Potatoes are one of the first vegetables to 'be done' in our gardens. The tops flower and soon after go downhill. I leave the tops and reduce watering when this begins. You SHOULD have had decent sized tubers.

Bamboo understands the weather over there far better than I. Potatoes need warm soil but not too hot to grow. Your compost, if DECOMPOSED completely is great but I'd just keep topping the soil with a few inches of compost to feed the soil and don't worry about MIXING soil. If you used raw manure, that would have truly fried anything trying to grow. Do you use a fertilizer as well? Have you had any soil tests or a decent tester for pH?

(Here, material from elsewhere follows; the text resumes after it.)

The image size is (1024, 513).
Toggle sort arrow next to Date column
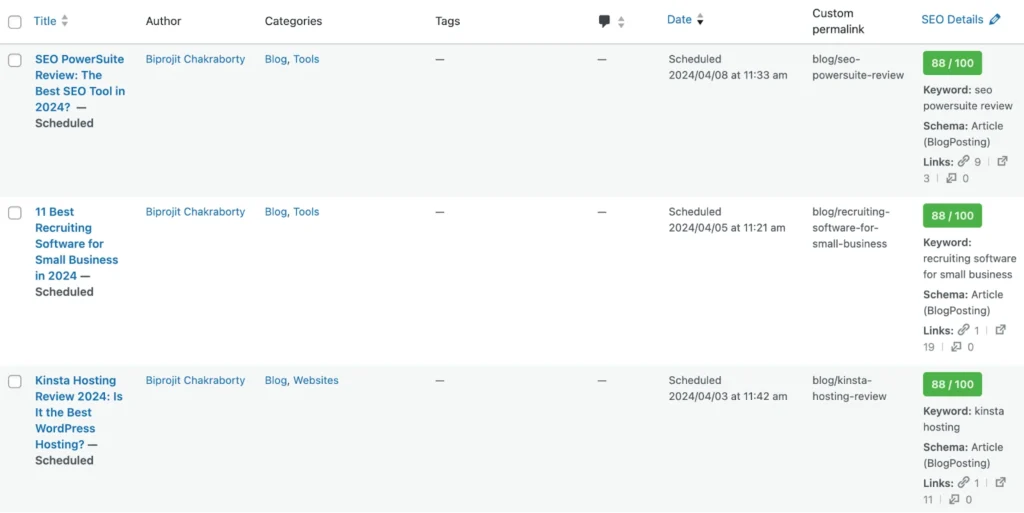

Since you are concerned about growing in a small space, it is easy to grow potatoes in the garden and not waste space. Double dig an area to get air into the soil. It will be naturally raised. Plant your potatoes and get a circular cage of welded wire anchored around your potato seed to grow vertically. As your potato grows, add straw and leave 6" of topgrowth, the green above the straw. Continue to add straw as your potato grows keeping at least 6" or more above the straw. The potatoes will fill your cylinder (18" max in diameter, I've done 12" and at least 2' high). Regular water but not a lot. I also use a concoction of bacteria/mycorrhizae/compost tea to feed the soil...BEFORE I plant potatoes. I used a light multi purpose fertilizer once but that was it...this year I used 7-4-5. Next year I am going to make sure my fertilizer will have less nitrogen and more P and K. I had to work to get the pH of my soil in my greenhouse beds to become more acidic...5.5 - 6.0 and all my soil is 6.5 - 7.0. Easier to raise pH but lowering it takes time and should be done before planting and not after. Your bags are very similar to those cages. My potatoes were DONE, the tops yellow and beginning to go down by the end of July, I planted early May. Does that sound about how long you were growing? My potatoes are perfect this year...Huckleberry, German Butterball, Purple Molly...a few others...got 7 different varieties. Our growing season here is ridiculous (my opinion)...had a major freeze the end of July and then two more in the first week of August. I have to get a climate controlled greenhouse here. Oh, the agony!! But potatoes I got. The few potatoes I accidentally left from the year before went nuts and I allowed a few of those to mature.

Now I have to figure out how to store all these potatoes. Freezes too deeply here to leave in ground, sigh. So on to building a root cellar. Please send a picture of all those alliums! What exactly is the compost you are using? Get a base line soil test for your garden soil as well as the soil you mix. Gees, if it costs an arm and leg, send your soil to me and I'll get it tested for very little...send a history of what you've been growing in your garden, make sure you consider rotating 'crops'...and when did you plant your potatoes and how long before the tops started to go down? Seed potatoes right?

  • And drain holes HAVE TO BE ON THE VERY BOTTOM...not sides. Great for air but not flow of water...
    – stormy
    Sep 8, 2015 at 18:55
  • So the holes are very close to the bottom but actually on the side rather than underneath the bag. I am assuming if placed on hard (pattio) or soft (grass/mud) standing then holes underneath would get clogged and not drain. I am blaming this for last years issues, water not draining. I only had lawn no patio, so killing lawn off one potato bag at a time.